真冬の僕ら
有線いやほん
I have hated studying.
街灯のほとんど無い夜道を、大型トラックの唸り声と寒風のか細い金切り声だけが駆け抜けていく。すっかり夜の帷に覆われた天空には雲ひとつ浮かんでなくて、どこまでも澄んだ漆黒は、見ていると吸い込まれそうな恐怖すら感じさせる。夜遅くに出歩く孤独を知ったのは、塾に通うようになってからだった。ちっぽけな僕は風にさらわれないようにダウンジャケットの中で身を縮め、家に帰るべく歩いていた。塾のある駅前の喧騒は遠のいて、道にいるのは僕ひとり。

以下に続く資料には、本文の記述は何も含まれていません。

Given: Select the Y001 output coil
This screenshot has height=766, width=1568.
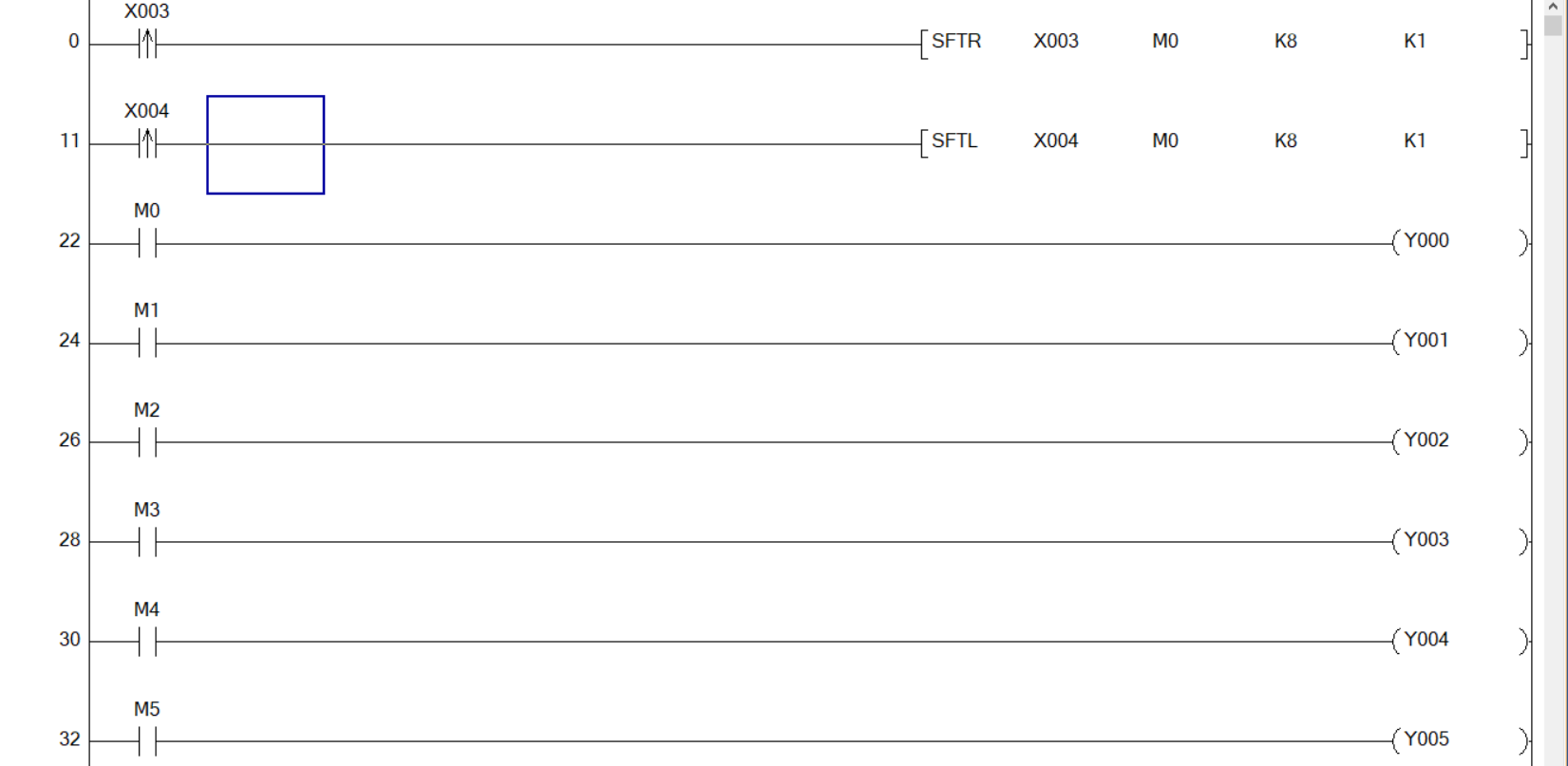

前にも後ろにも誰もいなくて、葉を散らした街路樹だけが延々と続いていた。
問題集とノートとその他諸々、背中のリュックに詰められたモノに物理的にも心理的にも重量を感じて、ただでさえ重い僕の足取りは更に引きずられるようだった。今月の月名の異称「師走」は、僧侶も走り回るほど忙しい時期という意味をもっているのだそうだ。こんな状態の僕にはとても走れやしない。それでも僕は走り続けないわけにはいかないんだ。
――今日やった天体の演習問題、全然ダメだったなぁ。
闇の中で白く浮かんで見えた溜息が風に散った。
日周運動と年周運動、ついでに黄道と季節の星座。僕にはどこか縁遠い分野だけれど、入試で使うのだから勉強の必要性が出てくるのはしょうがない。僕も渋々ながら演習問題に真面目に取り組んだ――つもりだった。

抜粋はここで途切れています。